There have been a number of sustainability competitions and cash awards in the past few years, and H&M’s recent effort to promote recycling technologies is another great example of a larger industry shift. All of these initiatives are great, necessary, and we certainly hope to see an explosion of better, lower impact fibers in the market as a result.

But what about the technologies that already exist? Evrnu, Recover, Re:newcell, Worn Again, Unifi, and Teijin (along with many other recyclers and brands) are blazing trails toward a brighter future with better products. While these solutions are not perfect, they are innovative, motivated, and headed in the right direction. Which begs the question…

Do we need more recycling technologies?

Yes, AND… there are big gaps between business as usual and widespread use of better fibers. The two biggest, from our perspective, are #1) lack of knowledge and #2) getting old clothes to feed recycling technologies.

#1: Brand Education

Product doesn’t magically create itself… People design, manufacture, market, and distribute the products we buy. And a large proportion of these people do not understand how they can make small decisions both at work and at home to increase the use of better fibers.
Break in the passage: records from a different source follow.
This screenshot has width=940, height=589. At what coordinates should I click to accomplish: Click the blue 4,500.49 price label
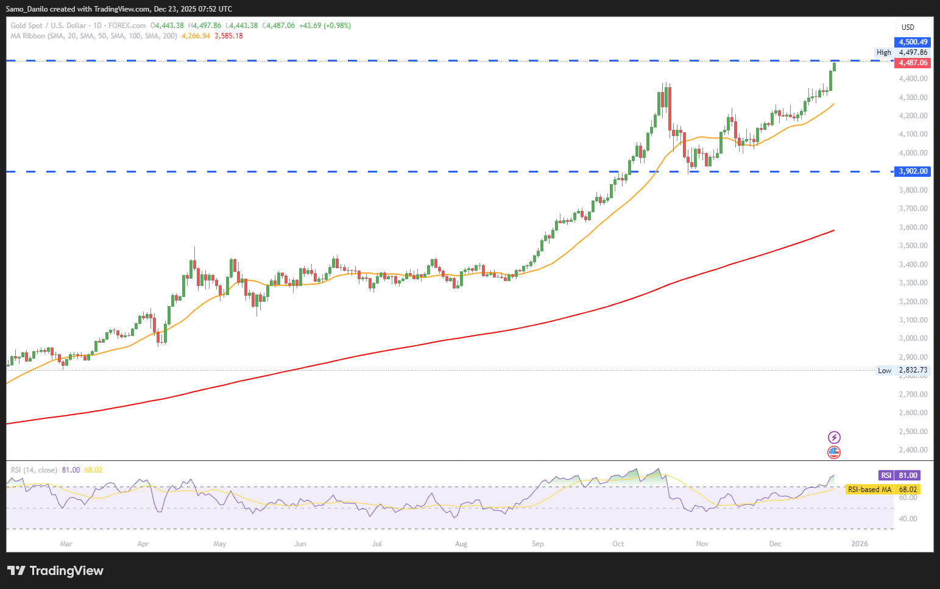[x=913, y=42]
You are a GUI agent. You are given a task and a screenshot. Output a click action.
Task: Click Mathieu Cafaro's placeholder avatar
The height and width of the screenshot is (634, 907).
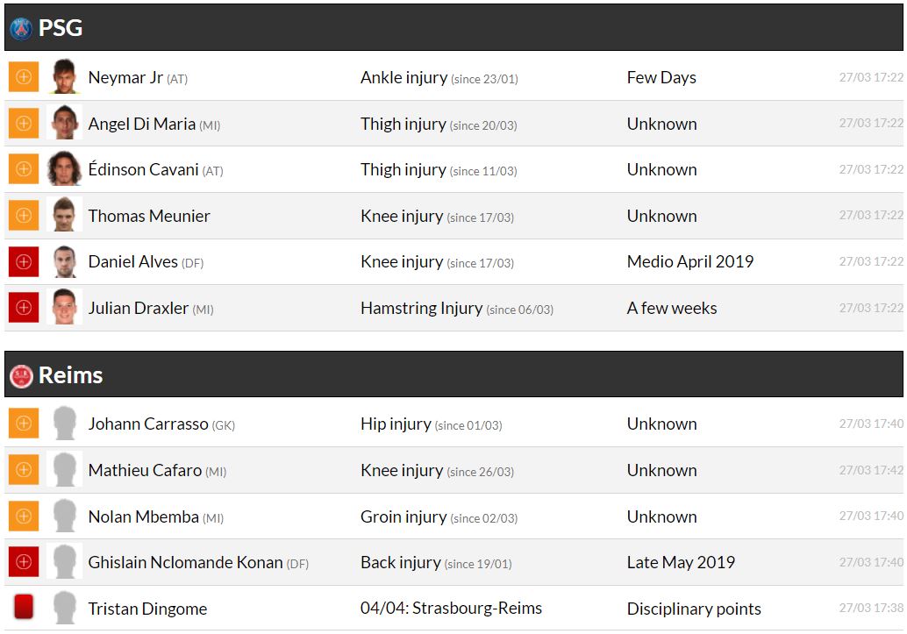point(64,470)
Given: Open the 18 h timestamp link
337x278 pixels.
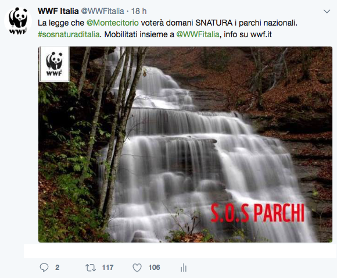Looking at the screenshot, I should tap(139, 11).
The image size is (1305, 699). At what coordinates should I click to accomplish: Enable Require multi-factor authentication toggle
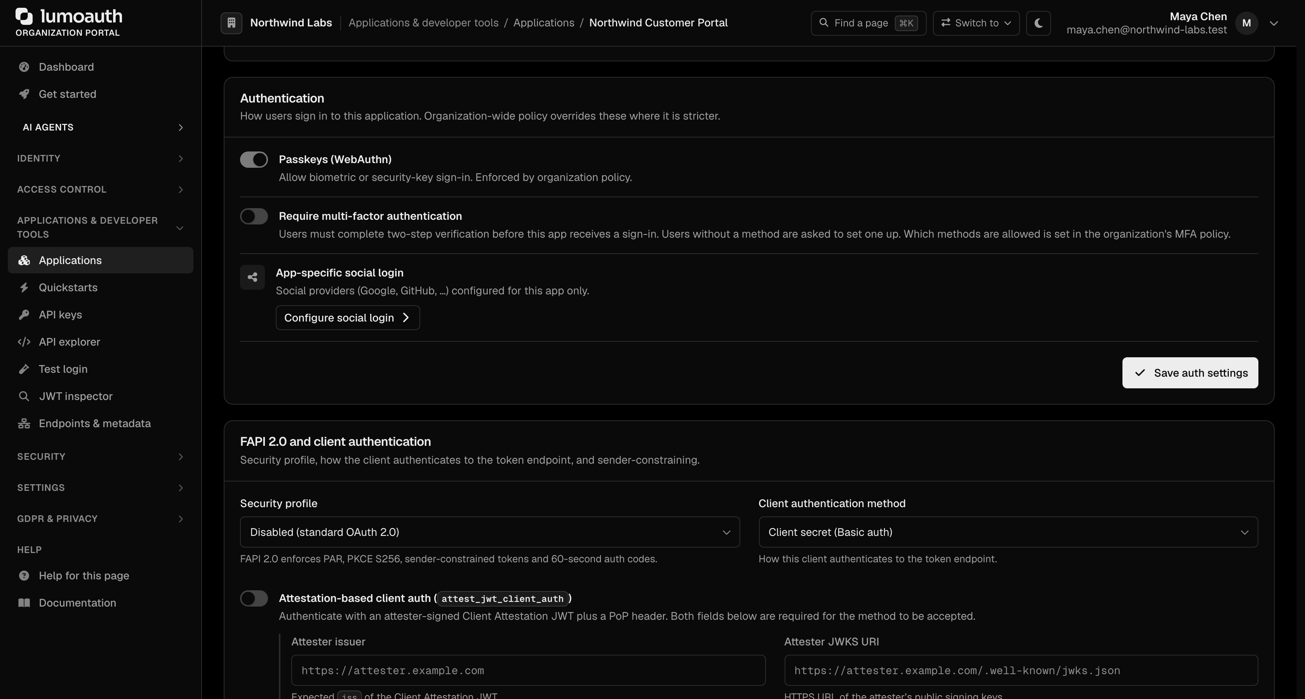point(254,216)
In order to change the industry as we know it, brand employees have to know how to make better choices, big and small. Brand employees are also a powerful force within their communities. When they speak, others listen. If they talk about great product made in a better way, consumers will listen and begin to demand more of it.
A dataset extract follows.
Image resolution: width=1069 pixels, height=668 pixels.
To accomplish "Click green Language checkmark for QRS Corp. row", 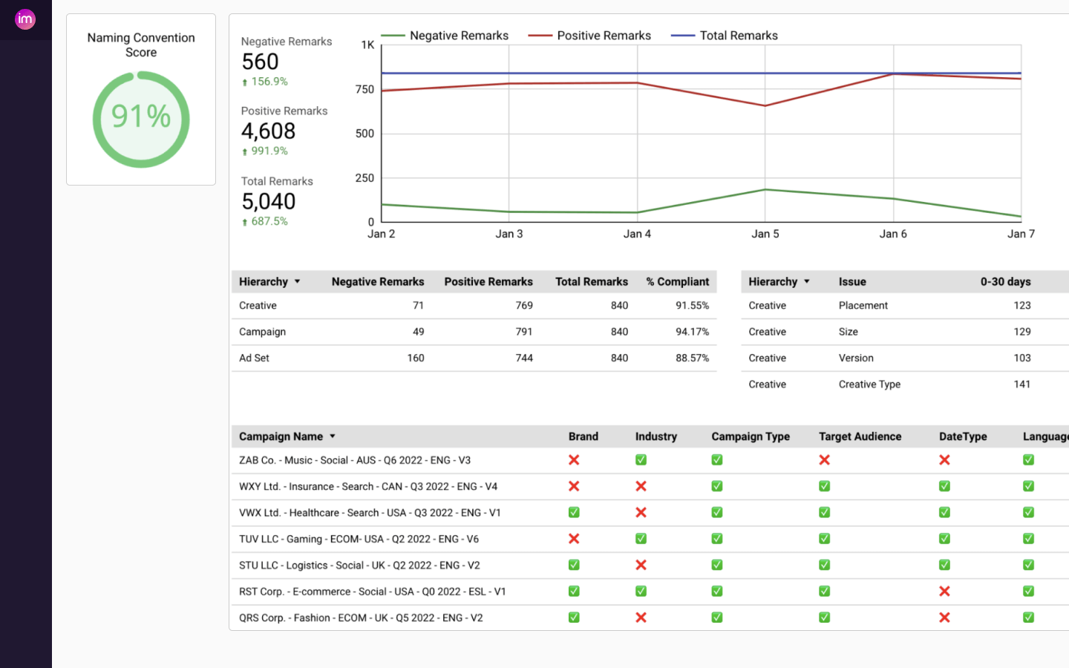I will point(1028,618).
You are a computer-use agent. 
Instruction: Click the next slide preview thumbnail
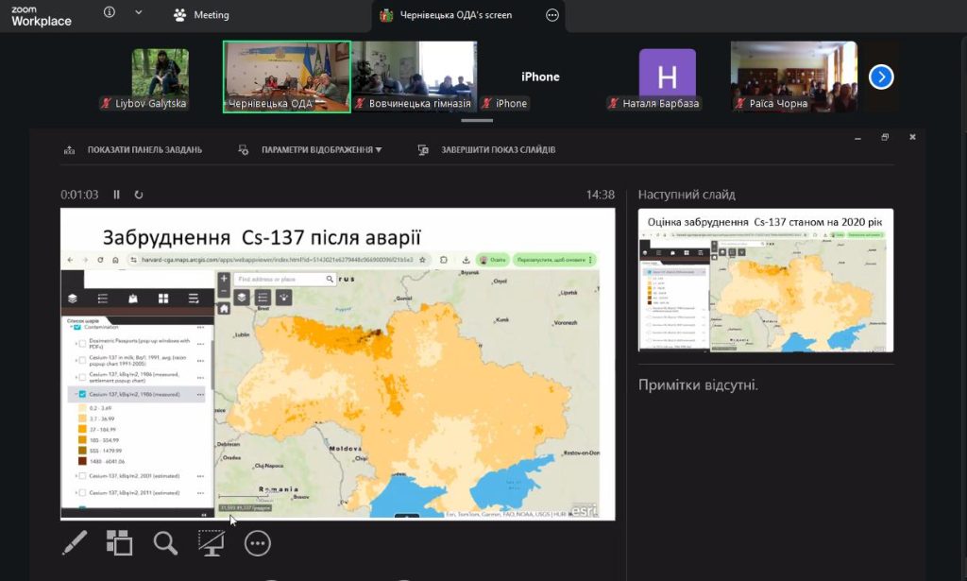pos(765,281)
#2: Clothes to Feed Technologies

Simply put, it’s really hard to recycle old clothes into new ones. It’s expensive to prepare them for recycling technologies, and far too many are still thrown away. A cost-effective system to collect, sort, and prep old clothes to be made into new ones simply does not exist. This is both a challenge and a great opportunity.

We are thrilled to see more companies looking at improving the apparel industry. These efforts should be focused first on helping brand employees make great choices, next on making it cheaper to recycle used garments, and finally on creating new technologies for the future.